VOORWAARDEN ART. 6:74 BW
1. Tekortkoming
Tekortkoming omvat de gevallen waarin de prestatie achterblijft bij hetgeen de verbintenis vergt. Dit
impliceert dat de verbintenis opeisbaar is. Daarmee is het gebied van ‘tekortkomen’ beperkter dan het
gebied van ‘niet-nakomen’.
‘Tekortkomen’ is ruimer dan ‘verzuim’:
- Tekortkomen omvat ook de onmogelijkheid van de prestatie en bovendien ook het gebied van de
niet toerekenbaarheid, dus van de overmacht
- Verzuim heeft alleen betrekking op toerekenbare vertragingssituaties
Voor de vertragingssituaties (die uiteindelijk tot verzuim kunnen leiden wanneer aan de vereisten daarvoor is
voldaan) zijn er 2 opvattingen op de vraag op welk moment precies van een tekortkoming kan worden
gesproken.
1. De eerste houdt in, dat in deze gevallen pas van een tekortkoming kan worden gesproken, wanneer
er sprake is van verzuim van de schuldenaar, zodat het moment van het intreden van het verzuim en
het ontstaan van een tekortkoming samenvallen → enge leer
2. Er kan gesproken worden van een tekortkoming op het moment waarop duidelijk is, dat de
schuldenaar niet aan zijn verplichtingen voldoet, dus zonder dat de eis van verzuim wordt gesteld. →
ruime leer
1
,Verzuim
De term verzuim is het meest beperkt, omdat hij slechts betrekking heeft op nauwkeurig afgebakende
gevallen van toerekenbare niet tijdige nakoming. De wet spreekt dan van vertraging. Maar niet iedere
vertraging is verzuim, maar alleen die vertraging die voldoet aan de daarvoor gestelde vereisten. Deze
vereisten zijn samengevat in artikel 6:81 en komen op het volgende neer:
1. Opeisbare verbintenis; (als je voorwaardes hebt en die niet nakomt in een verbintenis dan is hij opeisbaar)

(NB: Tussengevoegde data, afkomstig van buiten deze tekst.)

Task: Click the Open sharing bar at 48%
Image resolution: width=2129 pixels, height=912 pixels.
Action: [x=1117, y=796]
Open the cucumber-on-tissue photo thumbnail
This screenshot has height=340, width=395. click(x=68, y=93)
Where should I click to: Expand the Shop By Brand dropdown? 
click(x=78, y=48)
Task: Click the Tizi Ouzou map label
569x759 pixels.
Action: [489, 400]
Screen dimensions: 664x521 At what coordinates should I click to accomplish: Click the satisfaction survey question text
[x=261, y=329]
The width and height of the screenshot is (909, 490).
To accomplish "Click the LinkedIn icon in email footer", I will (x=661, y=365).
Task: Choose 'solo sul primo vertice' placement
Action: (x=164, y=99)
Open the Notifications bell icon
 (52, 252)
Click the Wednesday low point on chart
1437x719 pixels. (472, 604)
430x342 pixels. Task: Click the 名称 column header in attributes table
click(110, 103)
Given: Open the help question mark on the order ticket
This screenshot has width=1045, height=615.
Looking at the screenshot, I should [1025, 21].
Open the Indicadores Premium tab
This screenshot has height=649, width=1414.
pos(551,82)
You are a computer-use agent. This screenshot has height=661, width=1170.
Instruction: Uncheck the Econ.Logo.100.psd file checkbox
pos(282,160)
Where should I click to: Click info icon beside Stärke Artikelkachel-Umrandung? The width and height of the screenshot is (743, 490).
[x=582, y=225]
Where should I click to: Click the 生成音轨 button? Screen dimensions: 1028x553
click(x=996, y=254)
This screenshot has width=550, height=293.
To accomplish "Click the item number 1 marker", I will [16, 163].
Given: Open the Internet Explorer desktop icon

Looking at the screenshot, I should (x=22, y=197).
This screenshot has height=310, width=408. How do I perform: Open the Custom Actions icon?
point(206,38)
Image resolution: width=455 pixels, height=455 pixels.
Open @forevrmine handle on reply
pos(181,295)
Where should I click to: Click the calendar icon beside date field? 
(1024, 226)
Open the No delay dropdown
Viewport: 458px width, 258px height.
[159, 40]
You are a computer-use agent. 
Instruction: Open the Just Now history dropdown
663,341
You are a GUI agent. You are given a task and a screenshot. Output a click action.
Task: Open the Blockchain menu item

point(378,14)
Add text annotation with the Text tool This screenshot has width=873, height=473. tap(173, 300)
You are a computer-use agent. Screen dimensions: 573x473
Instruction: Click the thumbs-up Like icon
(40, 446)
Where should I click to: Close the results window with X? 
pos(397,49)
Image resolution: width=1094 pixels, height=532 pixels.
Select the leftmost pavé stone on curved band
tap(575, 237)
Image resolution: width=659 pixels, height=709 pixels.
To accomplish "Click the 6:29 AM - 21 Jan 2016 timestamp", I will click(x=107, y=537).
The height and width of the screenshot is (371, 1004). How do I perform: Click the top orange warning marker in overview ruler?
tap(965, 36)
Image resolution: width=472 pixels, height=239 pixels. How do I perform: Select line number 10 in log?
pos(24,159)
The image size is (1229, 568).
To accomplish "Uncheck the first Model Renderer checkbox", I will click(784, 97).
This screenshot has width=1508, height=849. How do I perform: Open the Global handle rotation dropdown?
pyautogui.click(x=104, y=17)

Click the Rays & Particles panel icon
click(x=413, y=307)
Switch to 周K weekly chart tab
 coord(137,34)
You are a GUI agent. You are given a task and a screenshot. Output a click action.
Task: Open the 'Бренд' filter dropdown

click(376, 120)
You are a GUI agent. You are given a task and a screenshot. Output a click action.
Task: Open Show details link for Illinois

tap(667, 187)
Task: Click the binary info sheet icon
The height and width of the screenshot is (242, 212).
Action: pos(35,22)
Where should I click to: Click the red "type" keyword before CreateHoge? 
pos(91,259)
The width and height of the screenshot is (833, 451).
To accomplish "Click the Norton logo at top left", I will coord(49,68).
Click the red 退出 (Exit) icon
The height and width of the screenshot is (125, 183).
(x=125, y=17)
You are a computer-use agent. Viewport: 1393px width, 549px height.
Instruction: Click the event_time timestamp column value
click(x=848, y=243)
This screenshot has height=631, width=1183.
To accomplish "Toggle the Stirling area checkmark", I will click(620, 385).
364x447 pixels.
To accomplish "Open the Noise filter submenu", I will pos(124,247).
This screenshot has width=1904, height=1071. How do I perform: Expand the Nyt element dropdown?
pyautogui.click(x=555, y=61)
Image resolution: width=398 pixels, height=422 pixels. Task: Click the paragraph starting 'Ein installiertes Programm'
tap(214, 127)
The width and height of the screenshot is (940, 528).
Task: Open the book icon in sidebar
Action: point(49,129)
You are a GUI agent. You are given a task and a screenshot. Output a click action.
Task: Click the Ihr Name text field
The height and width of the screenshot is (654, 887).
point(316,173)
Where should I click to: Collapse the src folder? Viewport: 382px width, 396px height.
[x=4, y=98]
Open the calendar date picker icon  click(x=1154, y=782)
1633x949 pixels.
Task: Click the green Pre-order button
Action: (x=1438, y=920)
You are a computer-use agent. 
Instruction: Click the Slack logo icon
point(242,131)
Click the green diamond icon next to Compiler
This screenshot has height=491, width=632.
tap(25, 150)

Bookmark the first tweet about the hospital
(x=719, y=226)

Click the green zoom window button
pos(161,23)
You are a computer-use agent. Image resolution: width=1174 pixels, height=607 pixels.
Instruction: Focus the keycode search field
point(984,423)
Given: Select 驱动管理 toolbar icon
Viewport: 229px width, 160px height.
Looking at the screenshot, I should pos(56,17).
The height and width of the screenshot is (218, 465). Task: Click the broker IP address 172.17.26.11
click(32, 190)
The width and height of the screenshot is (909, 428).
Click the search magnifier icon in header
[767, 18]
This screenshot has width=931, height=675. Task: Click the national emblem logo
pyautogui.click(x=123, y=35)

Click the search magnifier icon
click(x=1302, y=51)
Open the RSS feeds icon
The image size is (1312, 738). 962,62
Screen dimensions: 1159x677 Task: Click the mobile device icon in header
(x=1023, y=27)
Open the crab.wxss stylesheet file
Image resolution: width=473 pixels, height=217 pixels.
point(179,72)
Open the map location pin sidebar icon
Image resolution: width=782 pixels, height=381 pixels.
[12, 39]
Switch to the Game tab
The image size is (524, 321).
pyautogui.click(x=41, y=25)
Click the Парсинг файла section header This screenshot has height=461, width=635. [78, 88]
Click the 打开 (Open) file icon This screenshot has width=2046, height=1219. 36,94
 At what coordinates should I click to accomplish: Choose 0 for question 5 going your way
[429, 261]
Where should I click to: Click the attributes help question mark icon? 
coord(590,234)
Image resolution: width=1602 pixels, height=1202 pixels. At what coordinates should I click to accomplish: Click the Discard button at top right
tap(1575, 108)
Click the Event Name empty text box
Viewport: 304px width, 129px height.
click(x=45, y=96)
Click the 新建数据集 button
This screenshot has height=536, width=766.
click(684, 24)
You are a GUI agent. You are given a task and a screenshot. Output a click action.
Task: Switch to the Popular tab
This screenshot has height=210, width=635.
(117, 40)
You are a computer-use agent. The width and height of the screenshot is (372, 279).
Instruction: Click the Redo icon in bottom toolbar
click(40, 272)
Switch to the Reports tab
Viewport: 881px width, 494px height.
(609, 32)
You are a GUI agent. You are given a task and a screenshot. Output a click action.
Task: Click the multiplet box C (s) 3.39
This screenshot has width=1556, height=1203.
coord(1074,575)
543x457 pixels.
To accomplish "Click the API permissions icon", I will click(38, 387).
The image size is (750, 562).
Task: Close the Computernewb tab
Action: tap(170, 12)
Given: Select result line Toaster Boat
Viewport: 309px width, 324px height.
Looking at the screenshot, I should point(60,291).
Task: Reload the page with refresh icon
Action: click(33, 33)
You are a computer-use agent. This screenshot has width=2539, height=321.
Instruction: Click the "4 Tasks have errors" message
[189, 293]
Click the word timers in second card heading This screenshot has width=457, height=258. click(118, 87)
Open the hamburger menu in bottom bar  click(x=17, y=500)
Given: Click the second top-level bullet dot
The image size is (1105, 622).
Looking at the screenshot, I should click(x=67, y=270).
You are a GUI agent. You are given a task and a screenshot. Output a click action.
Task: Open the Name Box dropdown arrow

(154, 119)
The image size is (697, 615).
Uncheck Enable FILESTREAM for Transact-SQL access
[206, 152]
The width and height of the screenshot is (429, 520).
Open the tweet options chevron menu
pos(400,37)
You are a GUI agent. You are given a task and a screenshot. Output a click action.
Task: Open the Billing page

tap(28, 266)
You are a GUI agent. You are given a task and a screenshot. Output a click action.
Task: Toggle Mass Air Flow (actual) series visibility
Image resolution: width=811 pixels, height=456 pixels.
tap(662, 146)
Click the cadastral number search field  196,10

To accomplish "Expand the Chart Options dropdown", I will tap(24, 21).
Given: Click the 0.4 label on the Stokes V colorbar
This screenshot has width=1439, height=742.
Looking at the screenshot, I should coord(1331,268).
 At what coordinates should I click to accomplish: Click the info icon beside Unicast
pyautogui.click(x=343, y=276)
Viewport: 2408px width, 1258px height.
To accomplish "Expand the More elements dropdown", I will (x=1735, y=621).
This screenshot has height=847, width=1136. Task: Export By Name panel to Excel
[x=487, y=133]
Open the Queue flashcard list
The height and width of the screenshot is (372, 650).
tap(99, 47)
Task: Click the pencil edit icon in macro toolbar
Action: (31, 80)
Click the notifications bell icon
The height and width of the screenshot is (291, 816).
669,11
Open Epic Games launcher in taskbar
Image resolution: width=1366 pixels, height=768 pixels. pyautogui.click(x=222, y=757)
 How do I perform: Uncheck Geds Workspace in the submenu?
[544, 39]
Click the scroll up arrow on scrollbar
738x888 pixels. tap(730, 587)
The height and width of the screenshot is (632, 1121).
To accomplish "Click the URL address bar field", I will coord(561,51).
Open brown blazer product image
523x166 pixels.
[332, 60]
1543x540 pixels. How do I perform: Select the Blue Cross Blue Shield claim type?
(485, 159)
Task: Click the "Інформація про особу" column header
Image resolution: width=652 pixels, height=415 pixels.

2. Schuldenaar presteert niet of ondeugdelijk;
3. Prestatie is niet blijvend onmogelijk;
4. Vertraging kan aan de schuldenaar worden toegerekend;
5. Er moet zijn voldaan aan de eisen van art. 6:82 en 6:83 BW.
Je kijkt dus eerst naar de voorwaarden van 74 lid 1. Vervolgens ga je voor verzuim naar lid 2. Het stopt hier
als nakoming niet meer mogelijk is. Als nakoming nog wel mogelijk is, blijf je dus in lid 1.
a) Vereisten art. 6:74 lid 1
b) Verzuim art. 6:74 lid 2:
a. Nakoming niet mogelijk: stopt hier in lid 2
b. Nakoming wel mogelijk: blijf je in lid 1
Wanprestatie en overmacht
Deze 2 termen zijn niet in de wet te vinden. Deze 2 bestrijken het gebied van de tekortkoming. Wanprestatie
wordt gebruikt voor de toerekenbare, overmacht voor de niet-toerekenbare tekortkoming.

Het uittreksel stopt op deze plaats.